>>>>

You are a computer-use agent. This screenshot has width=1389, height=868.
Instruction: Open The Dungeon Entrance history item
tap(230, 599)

<<<<
>>>>

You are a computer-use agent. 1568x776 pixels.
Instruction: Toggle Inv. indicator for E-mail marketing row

<<<<

All that belongs in your answer is the stretch of entries above from the line with "You are a computer-use agent. 1568x776" through the line with "Instruction: Toggle Inv.", printed exactly.

:: Reply to the task ::
You are a computer-use agent. 1568x776 pixels.
Instruction: Toggle Inv. indicator for E-mail marketing row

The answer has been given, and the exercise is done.